ベランダでジュウシマツのペア、つがいを飼っています。この連載で一度、書きましたが、自宅近所に落ちていたヒナ鳥を拾ったことから飼鳥物語は、はじまりました。あまりにかわいそうで、またかわいいヒナだったものですから、思わず拾って持ち帰りました。
図書館に行き、子ども向け『小鳥の飼い方ずかん』を借り、初級編を読んでみました。そして一羽だけではさみしそうなので、近所のペット屋さんに出向きました。ところが十姉妹は売っておらず、かわりに、これまたかわいい手乗り文鳥の赤ちゃんを買い求めてしまいます。
しかしわたしの育児力の未熟故に、この子を失ってしまいました。遺骸は布にくるみ川に流し、水葬にしました。自虐の気分に、少し落ち込みました。しかしひとり孤独に、ピーピー鳴く残された一羽をみていると、かわいそうになってきます。さて、どうしたものか。

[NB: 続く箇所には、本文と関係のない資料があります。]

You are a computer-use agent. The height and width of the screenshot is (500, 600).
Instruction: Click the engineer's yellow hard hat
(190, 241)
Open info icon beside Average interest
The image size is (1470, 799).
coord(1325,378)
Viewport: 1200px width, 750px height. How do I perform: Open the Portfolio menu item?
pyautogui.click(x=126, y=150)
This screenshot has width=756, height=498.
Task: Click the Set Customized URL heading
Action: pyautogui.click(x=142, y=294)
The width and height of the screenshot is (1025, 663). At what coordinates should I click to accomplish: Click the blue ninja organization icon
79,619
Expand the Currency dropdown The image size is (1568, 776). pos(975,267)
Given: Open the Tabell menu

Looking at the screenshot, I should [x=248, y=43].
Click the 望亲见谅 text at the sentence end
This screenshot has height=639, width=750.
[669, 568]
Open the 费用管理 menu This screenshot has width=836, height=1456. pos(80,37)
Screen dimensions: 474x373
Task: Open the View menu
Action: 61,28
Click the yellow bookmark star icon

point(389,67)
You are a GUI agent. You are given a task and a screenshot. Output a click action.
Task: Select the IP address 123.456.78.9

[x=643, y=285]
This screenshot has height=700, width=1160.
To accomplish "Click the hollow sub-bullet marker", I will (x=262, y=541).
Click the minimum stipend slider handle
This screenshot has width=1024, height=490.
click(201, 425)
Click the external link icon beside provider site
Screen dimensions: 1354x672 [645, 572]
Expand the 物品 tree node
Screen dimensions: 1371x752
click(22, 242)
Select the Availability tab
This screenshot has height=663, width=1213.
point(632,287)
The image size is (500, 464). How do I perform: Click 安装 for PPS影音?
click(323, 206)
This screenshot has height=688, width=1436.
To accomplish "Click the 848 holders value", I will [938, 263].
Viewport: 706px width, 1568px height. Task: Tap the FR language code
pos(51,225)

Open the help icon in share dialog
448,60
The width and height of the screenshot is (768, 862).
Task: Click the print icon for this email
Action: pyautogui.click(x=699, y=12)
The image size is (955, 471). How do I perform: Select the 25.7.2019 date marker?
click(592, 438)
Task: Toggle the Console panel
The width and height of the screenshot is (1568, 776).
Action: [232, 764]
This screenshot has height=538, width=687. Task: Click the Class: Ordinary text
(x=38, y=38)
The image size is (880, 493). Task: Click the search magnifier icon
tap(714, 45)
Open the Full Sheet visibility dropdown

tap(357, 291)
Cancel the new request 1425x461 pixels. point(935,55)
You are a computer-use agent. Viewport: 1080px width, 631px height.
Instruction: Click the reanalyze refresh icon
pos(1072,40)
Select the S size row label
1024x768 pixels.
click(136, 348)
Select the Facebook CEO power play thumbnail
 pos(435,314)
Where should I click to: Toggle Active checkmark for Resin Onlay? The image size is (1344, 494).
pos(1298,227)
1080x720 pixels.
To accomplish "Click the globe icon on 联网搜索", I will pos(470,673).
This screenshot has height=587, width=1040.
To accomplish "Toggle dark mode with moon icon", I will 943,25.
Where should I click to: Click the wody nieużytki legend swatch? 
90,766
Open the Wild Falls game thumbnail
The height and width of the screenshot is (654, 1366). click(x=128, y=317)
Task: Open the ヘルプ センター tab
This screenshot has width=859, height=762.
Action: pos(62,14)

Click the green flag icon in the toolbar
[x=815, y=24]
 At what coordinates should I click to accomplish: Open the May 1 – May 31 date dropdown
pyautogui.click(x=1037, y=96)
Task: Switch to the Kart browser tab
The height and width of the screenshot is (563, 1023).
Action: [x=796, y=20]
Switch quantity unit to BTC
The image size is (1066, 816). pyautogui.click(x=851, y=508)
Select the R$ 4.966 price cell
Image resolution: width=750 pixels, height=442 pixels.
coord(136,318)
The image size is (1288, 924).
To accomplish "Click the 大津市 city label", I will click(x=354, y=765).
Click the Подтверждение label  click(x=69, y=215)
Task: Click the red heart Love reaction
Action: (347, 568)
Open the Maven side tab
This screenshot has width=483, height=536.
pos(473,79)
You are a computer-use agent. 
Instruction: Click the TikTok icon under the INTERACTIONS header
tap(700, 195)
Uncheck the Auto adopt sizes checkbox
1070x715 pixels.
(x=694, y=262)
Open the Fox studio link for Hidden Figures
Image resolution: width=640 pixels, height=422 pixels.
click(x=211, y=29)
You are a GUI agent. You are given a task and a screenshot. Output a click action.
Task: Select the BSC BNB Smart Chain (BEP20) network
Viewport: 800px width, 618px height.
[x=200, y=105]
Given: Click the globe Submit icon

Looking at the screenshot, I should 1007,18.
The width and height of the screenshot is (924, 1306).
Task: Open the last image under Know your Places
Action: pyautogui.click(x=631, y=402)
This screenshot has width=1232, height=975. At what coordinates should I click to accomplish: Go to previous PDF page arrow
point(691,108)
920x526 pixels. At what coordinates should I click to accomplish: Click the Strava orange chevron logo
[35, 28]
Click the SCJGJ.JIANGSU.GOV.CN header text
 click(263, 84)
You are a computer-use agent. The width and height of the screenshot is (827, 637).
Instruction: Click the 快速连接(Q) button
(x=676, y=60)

電話帳で小鳥専門店を調べ、車で小一時間も離れた一軒をみつけました。訪ねてみると、いるわいるわ、十姉妹だけで五十羽ほど。自宅の鳥はオスなので、というのは「ピッピッ」と鳴くのはオス。「グジュグジュ」というのはメスと本に書いてあったから、わたしにもわかるのです。やはりメスは、グジュグジュいうのです。
さて雌雄の番い[つがい]にするか、それとも男ばかりの所帯にするか、悩みました。夫婦だと子を産む。子だくさんから、十姉妹というのだろうか。十人兄弟姉妹になっても困る。
この鳥は、江戸時代に中国から輸入されたコシジロキンパラに改良を重ねて人工的につくられた、まったくの飼い鳥。野に戻しても、エサを自分では採れない。餓死してしまいます。放生などといって、野にも放てない。
どんどん増えてくる子どもたちを、責任をもって育てることができるか? 自信がありません。また不妊手術のことは、本にも書いてない。
結論は同性、男だけの楽園をつくろうということでした。ホモたちといわれてもいい。本当の友人は同性に限る、とかなんとか勝手に決めつけ、小鳥屋さんには「オスを一羽ください」
ところが何と、持ち帰ったオスのはずの小鳥は、「グジュグジュ」と鳴くのである。これはメスです。わたしは愕然としてしまいました。返品交換してもらおうかと思ったのですが、この二羽、相当相性がいいようで、すぐに恋人同士のようになってしまった。十姉妹の語源は、同室群居しても、みな姉妹兄弟のように仲がいいから、そう呼ぶのだそうですが。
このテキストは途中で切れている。